PBMs' trade group slams FTC's insulin 'greed' lawsuit

The PBMs say out-of-pocket insulin costs have fallen sharply since 2019.

The Federal Trade Commission’s offices in Washington. Credit: Diego M. Radzinschi/ALM

The Pharmaceutical Care Management Association, pharmacy benefit managers’ trade group, says the Federal Trade Commission’s attack on PBMs’ role in negotiating insulin prices is the result of a biased, anti-industry investigation.
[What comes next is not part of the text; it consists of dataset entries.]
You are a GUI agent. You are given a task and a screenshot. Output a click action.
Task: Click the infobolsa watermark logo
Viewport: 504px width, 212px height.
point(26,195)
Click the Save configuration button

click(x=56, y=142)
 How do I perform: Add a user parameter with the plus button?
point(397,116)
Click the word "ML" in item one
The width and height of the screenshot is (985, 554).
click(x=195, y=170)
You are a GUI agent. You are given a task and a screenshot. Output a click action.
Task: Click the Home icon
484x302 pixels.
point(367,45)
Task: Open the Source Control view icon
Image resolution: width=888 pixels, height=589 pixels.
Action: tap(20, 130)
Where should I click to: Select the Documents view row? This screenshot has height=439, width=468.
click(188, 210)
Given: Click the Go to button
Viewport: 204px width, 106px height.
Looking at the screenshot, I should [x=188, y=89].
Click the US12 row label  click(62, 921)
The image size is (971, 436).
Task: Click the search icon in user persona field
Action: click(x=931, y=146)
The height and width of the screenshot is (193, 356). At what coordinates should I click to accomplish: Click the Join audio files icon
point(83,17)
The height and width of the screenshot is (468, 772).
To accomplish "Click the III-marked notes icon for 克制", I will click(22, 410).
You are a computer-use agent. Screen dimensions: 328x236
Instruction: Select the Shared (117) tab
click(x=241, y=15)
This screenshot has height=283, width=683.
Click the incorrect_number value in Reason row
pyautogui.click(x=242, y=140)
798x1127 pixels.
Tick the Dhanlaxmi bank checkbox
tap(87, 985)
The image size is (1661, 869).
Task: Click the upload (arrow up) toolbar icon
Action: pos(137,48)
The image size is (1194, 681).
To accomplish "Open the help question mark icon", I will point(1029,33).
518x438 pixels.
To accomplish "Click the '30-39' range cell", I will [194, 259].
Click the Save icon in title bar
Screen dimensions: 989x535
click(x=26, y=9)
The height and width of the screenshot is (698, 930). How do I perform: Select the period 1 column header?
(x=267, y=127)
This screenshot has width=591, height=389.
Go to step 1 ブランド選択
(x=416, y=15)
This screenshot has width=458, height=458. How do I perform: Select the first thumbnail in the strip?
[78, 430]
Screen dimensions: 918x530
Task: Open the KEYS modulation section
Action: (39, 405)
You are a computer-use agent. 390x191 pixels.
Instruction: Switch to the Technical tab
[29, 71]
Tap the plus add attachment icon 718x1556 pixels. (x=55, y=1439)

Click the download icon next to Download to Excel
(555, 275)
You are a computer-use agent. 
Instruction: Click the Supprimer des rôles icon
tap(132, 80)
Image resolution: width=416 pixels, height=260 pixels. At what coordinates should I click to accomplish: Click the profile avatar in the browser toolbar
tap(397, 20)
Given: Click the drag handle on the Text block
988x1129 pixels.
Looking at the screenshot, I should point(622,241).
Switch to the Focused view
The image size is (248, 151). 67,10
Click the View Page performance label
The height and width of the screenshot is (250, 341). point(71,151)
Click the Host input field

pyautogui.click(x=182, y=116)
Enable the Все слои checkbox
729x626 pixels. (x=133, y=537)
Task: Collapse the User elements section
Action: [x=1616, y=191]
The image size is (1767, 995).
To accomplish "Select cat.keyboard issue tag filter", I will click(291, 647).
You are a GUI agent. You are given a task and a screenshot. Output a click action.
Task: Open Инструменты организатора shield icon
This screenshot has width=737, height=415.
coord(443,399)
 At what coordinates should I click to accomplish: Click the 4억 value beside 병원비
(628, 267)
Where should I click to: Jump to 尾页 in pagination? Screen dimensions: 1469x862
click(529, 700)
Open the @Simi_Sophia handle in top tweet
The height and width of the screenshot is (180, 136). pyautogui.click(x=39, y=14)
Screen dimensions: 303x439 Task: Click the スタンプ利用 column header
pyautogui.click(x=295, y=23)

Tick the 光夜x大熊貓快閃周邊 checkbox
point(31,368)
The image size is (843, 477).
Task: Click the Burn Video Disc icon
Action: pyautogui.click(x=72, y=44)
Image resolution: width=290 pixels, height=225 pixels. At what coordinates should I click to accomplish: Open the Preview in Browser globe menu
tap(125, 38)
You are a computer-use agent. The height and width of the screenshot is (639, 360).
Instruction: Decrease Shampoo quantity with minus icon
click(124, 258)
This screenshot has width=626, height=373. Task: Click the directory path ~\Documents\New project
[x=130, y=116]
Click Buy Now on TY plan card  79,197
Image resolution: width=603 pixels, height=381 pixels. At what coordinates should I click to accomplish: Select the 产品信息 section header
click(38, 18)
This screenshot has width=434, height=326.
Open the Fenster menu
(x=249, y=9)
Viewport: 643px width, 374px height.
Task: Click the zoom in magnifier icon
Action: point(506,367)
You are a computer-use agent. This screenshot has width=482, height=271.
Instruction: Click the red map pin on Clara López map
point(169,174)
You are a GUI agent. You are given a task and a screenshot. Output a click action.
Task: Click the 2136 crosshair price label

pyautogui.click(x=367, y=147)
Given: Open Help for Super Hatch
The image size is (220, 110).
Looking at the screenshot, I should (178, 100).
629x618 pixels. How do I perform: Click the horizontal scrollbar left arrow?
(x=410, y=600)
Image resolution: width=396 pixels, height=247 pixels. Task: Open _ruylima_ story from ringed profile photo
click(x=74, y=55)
The FTC announced Friday that it had filed an administrative complaint against CVS Health’s Caremark Rx, Cigna’s Express Scripts, UnitedHealth’s OptumRx and the PBMs’ group purchasing organization affiliates in connection with allegations that they had engaged in “anticompetitive and unfair rebating practices that have artificially inflated the list price of insulin drugs.”

Related: FTC sues three largest UnitedHealth, Cigna, and CVS over high insulin prices

Figures from IQVIA, a health care data company, show that the average out-of-pocket cost of a 30-day supply of insulin fell to $18.64 in 2023, from $25.79 in 2019, the PCMA said in a statement.

“The current insulin market is actually working,” according to the association.

Before 2023, the price of insulin was climbing because of ”Big Pharma’s anticompetitive tactics,” the association said

Last year, the association said, drug makers cut prices for some insulin products because of the attention insulin prices were getting from Congress.

The price cuts “underscore that drug companies can decide to lower prices at any time,” the association said.

One of the forces keeping insulin prices high is drug patent abuse, or efforts to keep insulin drugs covered by patents after the usual patent protection has expired, the association said.